## SOURCE:
4pipes 09-20-2008 02:38 PM

Wilwood is very reliable
 
I have this Pull type slave and haven't had a problem since replacing the Mcloed 3 years ago.

http://www.wilwood.com/Products/006-...1-SC/index.asp

convincor 09-20-2008 05:28 PM

see post #9 here :) http://www.clubcobra.com/forums/show...threadid=91520

Roscoe 09-20-2008 06:22 PM

I love my Tilton Racing HTOB. I've over 26k and ten years on that unit and it still works great. Pedal is like a VW clutch....nice and easy. Setup is critical...so is pedal stop....but once it's installed it's fuggedaboudit. BTW, I have a Centerforce Dual Friction 11" clutch.

Roscoe

tkb289 09-20-2008 06:41 PM

Quote:

Originally Posted by convincor (Post 881742)

convincor

Read that ... Jamo does have a way with words :LOL:

- Tim

tkb289 09-20-2008 06:45 PM

Quote:

Originally Posted by 4pipes (Post 881719)
I have this Pull type slave and haven't had a problem since replacing the Mcloed 3 years ago.

http://www.wilwood.com/Products/006-...1-SC/index.asp


Dave ... sounds like an interesting set-up. Next time I see you car, would like to take a peek underneath and check it out. Seems like a pretty clever solution.

- Tim

tkb289 09-20-2008 06:50 PM

To All,

Thanks for all of the info about hydraulic TO bearings, it makes a lot more sense now. Sounds like trade offs between space constraints, pedal pressure, clutch fork / throw out bearing range of motion and design philosophy.

- Tim

David Kirkham 09-20-2008 09:15 PM

Just to stir the pot a little.

We had failure after failure after failure with the McLeod throw out bearing units. We were changing them in our customer's cars at a rate of 1/month for a while. I will NEVER use one again.

I did break down on the billet chassis car we are using because of extreme space constraints and used the Tilton unit. The clutch is like a bear trap and so we just did a massive redesign to handle the external unit. There is NO comparison between the pedal pressures--the external unit is far, far easier on the leg.

The Tilton would not release the clutch without a big master cylinder. After a day on the track, I said, no way am I going to deliver this.

David
:):):)

vettestr 09-20-2008 09:57 PM

David,
I am sure you looked for the reasons the throw out bearing units failed. When the dust settled do you have a thought or two why or what failed. Thanks Jeff C

ratsnst1 09-20-2008 10:31 PM

Hydolic throw out bearnging are the way to go, none of you guys mentioned that every hyd, throw, needs to be calibrated, very important, mcloed will tell you this, its a very very important issue here. mcleod, will take you thrue the process, and, you have to take measur ments then send it back to them, and free of charge will do this for you, if you guys are getting a hyd, bearing and throwing it in, sorry its a crap shoot, just call mcloed they will explain it to you, I know I went thrue it.

## RECORDS:
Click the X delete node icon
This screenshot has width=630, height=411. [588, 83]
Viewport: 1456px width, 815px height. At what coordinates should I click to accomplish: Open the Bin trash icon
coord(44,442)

* * *

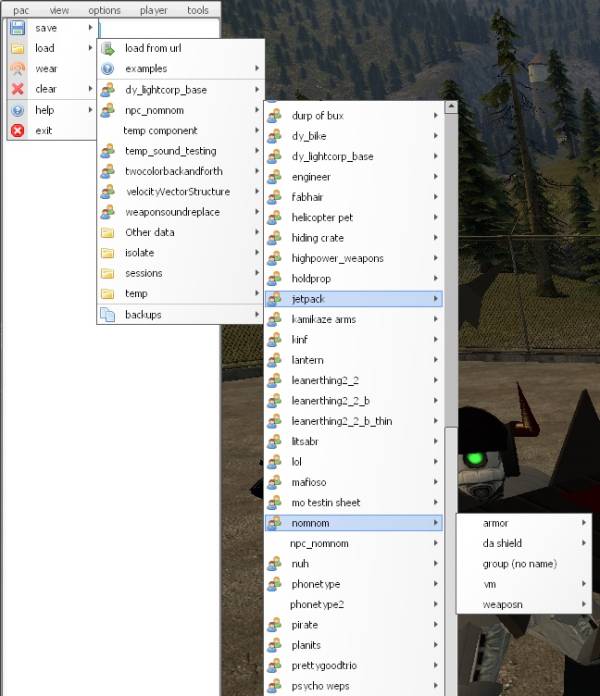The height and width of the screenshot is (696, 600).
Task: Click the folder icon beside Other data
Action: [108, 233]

## INSTRUCTIONS FOR THE TASK:
According to the forum thread, what clutch does Roscoe have? The entries come from a source separate from the forum thread.

## COMPLETED EXERCISE:
Roscoe has a Centerforce Dual Friction 11" clutch.